We can readily believe that the Reichsführer spoke sincerely to the English journalist. Hitler, who is the incarnation of post-war Germany, does not want a new war because he believes it is unnecessary to the realization of his plan of action, which is the accomplishment of Pan-Germanism.

All Germans Have His Ideal

"All that was German must become German again within the unity of the enlarged Reich." This is Hitler's ideal, which also is that of 80,000,000 Germans who are alike devoted to this "Deustchtum" and hail in him a popular hero who knows how to achieve a complete Germany without war.

Hitler's secret thus lies less in his plan than in the political art by which he can achieve successive stages by means of a series of gestures apparently completely separated from the other.
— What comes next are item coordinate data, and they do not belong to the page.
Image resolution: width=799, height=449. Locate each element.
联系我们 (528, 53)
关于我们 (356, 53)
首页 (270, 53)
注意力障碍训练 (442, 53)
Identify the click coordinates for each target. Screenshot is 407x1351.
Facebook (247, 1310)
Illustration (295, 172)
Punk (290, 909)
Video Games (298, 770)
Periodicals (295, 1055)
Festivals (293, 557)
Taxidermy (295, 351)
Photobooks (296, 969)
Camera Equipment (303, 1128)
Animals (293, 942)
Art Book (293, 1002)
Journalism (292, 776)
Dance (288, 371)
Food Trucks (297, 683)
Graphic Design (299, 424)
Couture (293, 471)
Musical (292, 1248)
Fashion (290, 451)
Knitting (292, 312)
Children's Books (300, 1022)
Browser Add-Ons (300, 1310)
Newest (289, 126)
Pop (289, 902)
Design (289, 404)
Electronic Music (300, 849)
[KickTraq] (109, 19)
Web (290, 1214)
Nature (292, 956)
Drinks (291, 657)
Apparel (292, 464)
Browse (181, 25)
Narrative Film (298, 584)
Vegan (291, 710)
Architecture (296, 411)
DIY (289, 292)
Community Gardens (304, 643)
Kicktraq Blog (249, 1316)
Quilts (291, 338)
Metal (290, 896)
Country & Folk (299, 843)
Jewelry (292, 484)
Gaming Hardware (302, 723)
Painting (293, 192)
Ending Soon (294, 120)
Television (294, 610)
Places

But if these pictures are fitted together, if these gestures are grouped, it will be seen that the plan is daily advancing.

The apparently obscure reply made by Hitler on the subject of Austria and the Holy Roman Empire must be examined in this light. "We shall not attack Austria, but we naturally cannot prevent the Austrians from renewing the ties which once bound them to Germany," he said. "Until 1866 Germany and Austria were united."

Hitler thus becomes once more the author of "Mein Kampf," the Austrian-German who cursed the Hapsburgs and the Jews for helping Bismarck to separate Austria from Germany. That is is deepest hatred. His most forceful thought is: Rebuild nothing less than the Austro-German Empire, of which Vienna would become again the historic capital. A holy city purified at last.

Silent on One Question

It is thus that we must understand the stony silence with which he greeted the English journalist's question, "Does Your Excellency contemplate the restoration of the Holy Roman Empire?" Hitler was silent but he did not say "no."

The Holy Roman Empire, that is to say a reunion of all Germans around Vienna, capital at once of the Danube, the Rhine and the Oder, that is, in fact, Hitler's supreme goal, the youthful dream which remains for him to realize in ripe manhood. It was in this spirit that he refused the title of President of the Reich, on the pretext that von Hindenburg had made it impossible for any other German to assume it, but for the deeper reason that an Austro-German like Hitler ought to look higher still—up to the succession of the Hohenstaufens that the Hapsburgs and the Hohenzollerns were weak enough to allow to lapse after Sadowa.

Such an ambition might seem medieval megalomania anywhere but Germany, but before smiling and shrugging one's shoulders one must remember that the Middle Ages furnish the natural atmosphere for Germany and that Hitler's dream corresponds to the yearning of more than 80,000,000 Germans between Tyrol and Brandenburg and from the Baltic to the Adriatic.

Hitler knows that he must wait. He says so and says why, but he does not give up; he renounces nothing. He is not one who sells his birthright for a mess of pottage, even if that mess of pottage should be the Presidency of the Reich. The rest of Europe being too strong to be unnecessarily challenged, the Reichsführer knows how to wait, and Germany will wait with him.

Von Papen will be sent to Vienna to keep the ball rolling by embroiling Vienna with Rome and the Vatican. Who knows whether craft will not succeed where violence has failed?

Such is the Reichsführer's secret. It is that of Pan-Germanism itself. He will content himself with peace because war seems unnecessary. But he is preparing for war just the same, because what Hitler calls the best of Europe will never permit Germany to reinstall herself both at Vienna and Berlin, for that would mean tomorrow her appearance at Trieste, Strasbourg, Belgrade, Prague and Memel.

Peace will remain in Europe only on the condition that Europe knows where Hitler wishes to mount and where he must not be allowed to mount.